Task description: Duplicate the items below, starting at the line containing "Click the 专业/方向 value 智能制造工程" and ending at the line containing "Looking at the screenshot, I should [38, 176].", with both of those lines included.

***** Supplied records *****

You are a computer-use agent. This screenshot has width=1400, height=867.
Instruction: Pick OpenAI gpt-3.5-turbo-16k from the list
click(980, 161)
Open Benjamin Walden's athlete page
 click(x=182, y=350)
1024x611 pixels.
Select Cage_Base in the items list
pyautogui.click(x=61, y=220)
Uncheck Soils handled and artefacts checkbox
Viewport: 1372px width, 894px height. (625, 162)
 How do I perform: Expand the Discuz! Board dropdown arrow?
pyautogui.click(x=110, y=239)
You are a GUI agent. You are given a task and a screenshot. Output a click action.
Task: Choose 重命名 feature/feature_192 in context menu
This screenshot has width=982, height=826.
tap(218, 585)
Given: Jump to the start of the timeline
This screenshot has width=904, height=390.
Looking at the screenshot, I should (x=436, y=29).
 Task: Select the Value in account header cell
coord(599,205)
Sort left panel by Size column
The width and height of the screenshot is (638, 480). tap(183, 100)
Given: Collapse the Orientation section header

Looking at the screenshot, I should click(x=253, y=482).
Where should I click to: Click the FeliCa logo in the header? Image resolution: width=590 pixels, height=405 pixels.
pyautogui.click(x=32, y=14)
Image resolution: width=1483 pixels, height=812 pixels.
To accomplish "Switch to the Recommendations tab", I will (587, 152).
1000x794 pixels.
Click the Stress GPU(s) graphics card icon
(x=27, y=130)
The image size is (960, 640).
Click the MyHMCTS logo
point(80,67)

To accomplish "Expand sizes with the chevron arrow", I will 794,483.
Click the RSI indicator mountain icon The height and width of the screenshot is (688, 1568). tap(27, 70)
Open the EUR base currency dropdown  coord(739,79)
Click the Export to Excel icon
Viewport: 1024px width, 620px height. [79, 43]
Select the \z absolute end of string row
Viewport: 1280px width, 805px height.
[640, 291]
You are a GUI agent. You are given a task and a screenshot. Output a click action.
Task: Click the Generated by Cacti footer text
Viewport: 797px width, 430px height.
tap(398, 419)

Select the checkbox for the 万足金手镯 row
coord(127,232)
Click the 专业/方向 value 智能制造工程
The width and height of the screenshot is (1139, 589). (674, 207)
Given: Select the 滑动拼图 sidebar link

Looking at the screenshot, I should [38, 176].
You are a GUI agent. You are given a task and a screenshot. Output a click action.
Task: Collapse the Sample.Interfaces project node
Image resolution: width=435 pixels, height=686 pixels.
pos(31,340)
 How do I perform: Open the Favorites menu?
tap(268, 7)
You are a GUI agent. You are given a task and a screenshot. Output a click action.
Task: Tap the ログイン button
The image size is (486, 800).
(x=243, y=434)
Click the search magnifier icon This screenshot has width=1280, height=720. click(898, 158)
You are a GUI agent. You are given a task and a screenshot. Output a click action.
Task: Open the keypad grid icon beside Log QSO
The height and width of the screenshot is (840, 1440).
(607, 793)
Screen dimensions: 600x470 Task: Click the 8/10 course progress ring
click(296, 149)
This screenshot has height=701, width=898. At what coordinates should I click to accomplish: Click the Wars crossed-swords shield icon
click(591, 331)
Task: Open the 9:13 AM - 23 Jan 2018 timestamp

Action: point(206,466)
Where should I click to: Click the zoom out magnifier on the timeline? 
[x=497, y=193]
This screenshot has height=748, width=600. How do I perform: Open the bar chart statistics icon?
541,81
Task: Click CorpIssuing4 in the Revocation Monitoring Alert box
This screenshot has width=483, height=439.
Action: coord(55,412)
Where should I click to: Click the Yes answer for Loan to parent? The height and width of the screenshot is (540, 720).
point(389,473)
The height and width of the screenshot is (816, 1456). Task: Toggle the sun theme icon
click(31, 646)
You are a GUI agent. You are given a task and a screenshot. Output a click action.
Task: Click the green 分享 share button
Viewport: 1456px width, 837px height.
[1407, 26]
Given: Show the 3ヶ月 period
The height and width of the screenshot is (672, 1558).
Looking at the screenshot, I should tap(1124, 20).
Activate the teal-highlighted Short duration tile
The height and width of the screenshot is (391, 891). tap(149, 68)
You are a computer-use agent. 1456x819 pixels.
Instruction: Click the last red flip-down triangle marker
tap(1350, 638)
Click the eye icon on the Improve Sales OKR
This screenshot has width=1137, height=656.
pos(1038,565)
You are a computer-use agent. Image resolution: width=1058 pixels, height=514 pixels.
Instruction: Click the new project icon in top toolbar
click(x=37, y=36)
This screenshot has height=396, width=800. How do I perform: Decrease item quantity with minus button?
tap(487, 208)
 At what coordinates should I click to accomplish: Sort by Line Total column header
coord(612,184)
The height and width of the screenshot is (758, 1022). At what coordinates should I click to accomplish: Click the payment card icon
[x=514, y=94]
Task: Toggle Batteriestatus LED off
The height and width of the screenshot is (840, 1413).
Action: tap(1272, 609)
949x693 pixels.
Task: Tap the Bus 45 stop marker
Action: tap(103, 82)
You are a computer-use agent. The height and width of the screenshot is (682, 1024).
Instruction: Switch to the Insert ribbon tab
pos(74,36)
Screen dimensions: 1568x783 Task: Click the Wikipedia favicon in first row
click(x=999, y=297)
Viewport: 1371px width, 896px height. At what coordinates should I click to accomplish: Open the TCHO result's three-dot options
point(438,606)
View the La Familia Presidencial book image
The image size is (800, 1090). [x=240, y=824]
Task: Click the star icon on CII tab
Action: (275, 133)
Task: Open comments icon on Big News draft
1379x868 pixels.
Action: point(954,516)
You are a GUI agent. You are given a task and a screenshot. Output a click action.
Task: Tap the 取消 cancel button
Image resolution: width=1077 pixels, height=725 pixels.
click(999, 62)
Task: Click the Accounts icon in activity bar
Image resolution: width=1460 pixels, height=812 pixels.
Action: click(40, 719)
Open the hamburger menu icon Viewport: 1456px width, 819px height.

*****

Correct output:
Click the 专业/方向 value 智能制造工程
The width and height of the screenshot is (1139, 589). (674, 207)
Given: Select the 滑动拼图 sidebar link

Looking at the screenshot, I should [38, 176].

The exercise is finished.